Recently, Gov. Paul LePage penned a letter to the chair of the University of Maine System’s board of trustees vying for “innovative and dramatic” change in the funding formula for the state’s public universities.
Behind the letter is a strong pro-change sentiment, urging trustees to re-examine issues facing higher education’s link to statewide job creation.
A notable part of the letter asks trustees to question the future role of the chancellor’s office, which has long been bloated.
But that information is public and well-publicized.

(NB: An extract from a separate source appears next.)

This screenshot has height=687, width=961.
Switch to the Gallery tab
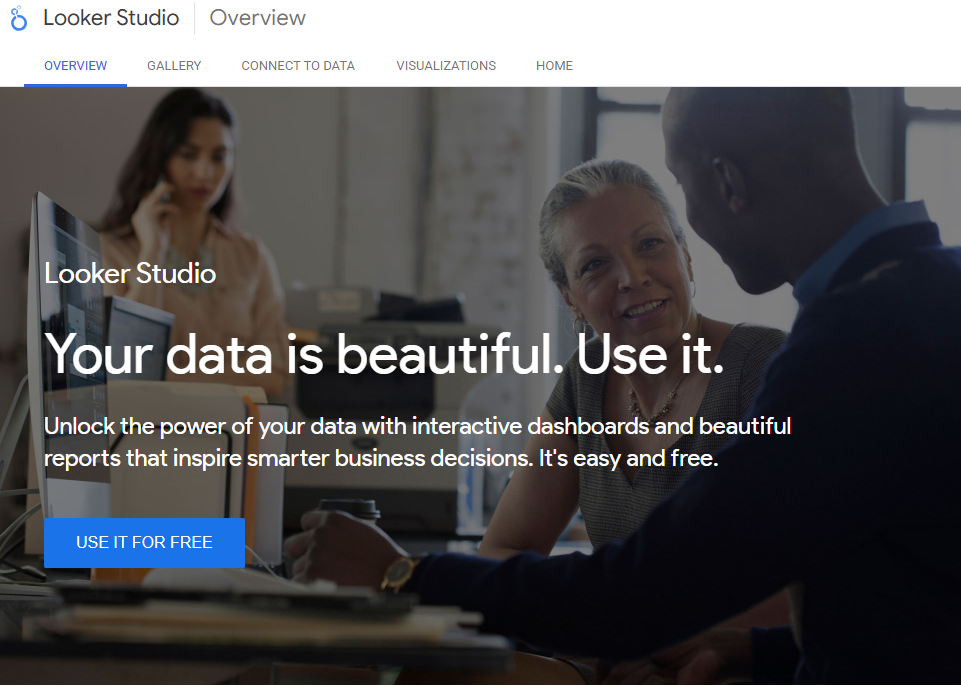[174, 66]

If the governor can address redundancy and get dollars “into the classroom,” as he so often states, he could be Maine higher education’s unlikely hero.
That’s still a big “if.”
Jonathan Nass, a senior policy advisor for LePage on issues such as education, noted on behalf of the letter’s argument that: “Funds to each campus are still being distributed on a model from 1969.”
On the surface, one would think modern budgeting for the modern monetary sum is, quite plainly, necessary. Why does a governor need to point this out? Are his ideas so revolutionary?

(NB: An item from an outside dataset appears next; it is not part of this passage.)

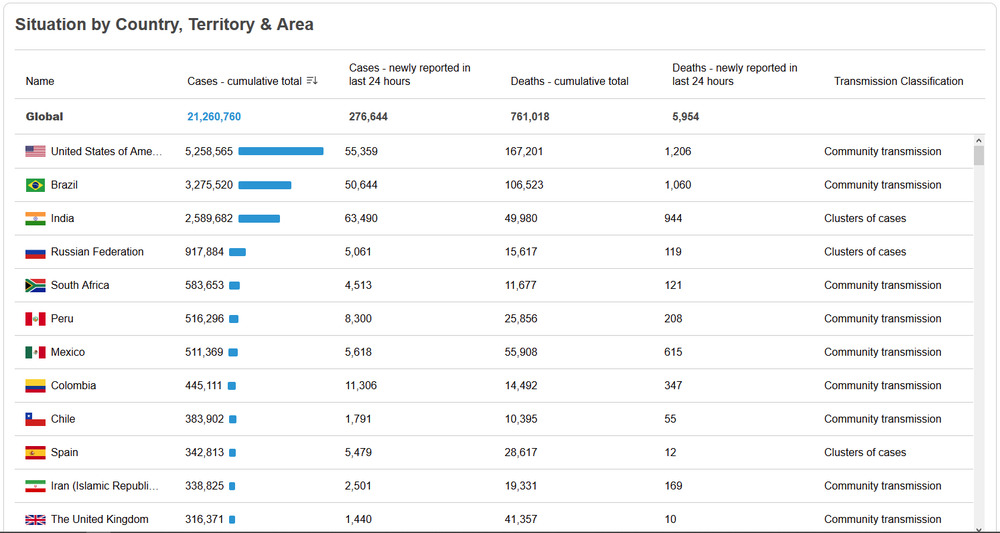The height and width of the screenshot is (533, 1000).
Task: Click the Mexico flag icon
Action: [36, 352]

No. The minutes from a 2009 trustees meeting pointed out a task force discussed funding formula datedness. A trustee even recommended action.
They just haven’t done anything about it. LePage can’t afford to make the same mistake.

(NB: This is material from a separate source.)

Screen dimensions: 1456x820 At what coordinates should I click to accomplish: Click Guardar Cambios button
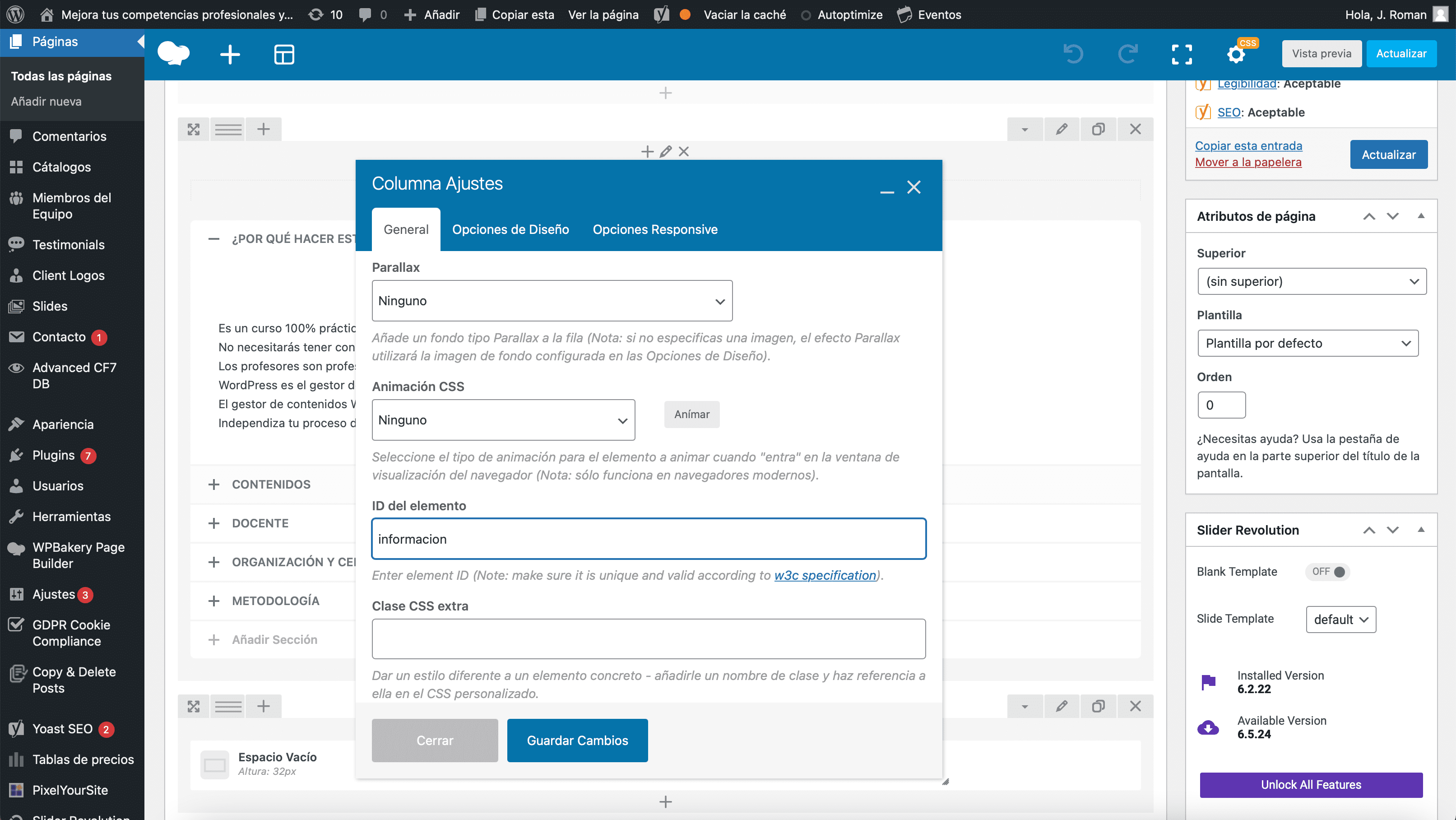tap(577, 740)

Chancellor Richard Pattenaude said LePage “offers us valuable ideas and reinforces the sense of urgency we feel to make the university system more efficient, more affordable and more responsive to the needs of the state.”
LePage’s call for “incremental reform” is necessary, which makes Pattenaude’s polite, effusive praise ironic and unbelievable.
That’s because LePage’s main ideas have been suggested before. If the system so highly valued such ideas, problems would have been fixed chancellors ago.
Put our money where your mouth is, governor. Do right by all college students — liberal arts, sciences and vocational scholars alike — by shepherding sweeping higher education reform.
The record shows the system won’t do it without you.
Retraction: A story that appeared on page A1 of the Oct. 25, 2010 version of The Maine Campus used incomplete information when referring to overlaps between University of Maine and University of Maine System budgets.
Only 36.4 percent of UMaine’s 2011 preliminary budget was for financial management, development, student affairs and facilities management, part of the president’s office, administration and finance and research, areas also with system budget lines.
This statistic was errantly rounded to 37 percent in that original story and interpreted later in A1 stories on Sept. 8 and Sept. 29 as being indicative of duplication between UMaine and the system office. Online versions of those stories have been edited accordingly.
In this editorial on Sept. 29, it was said UMaine Vice President for Administration and Finance Janet Waldron verified the duplication. She verified the original statistic, but not in the context of duplication.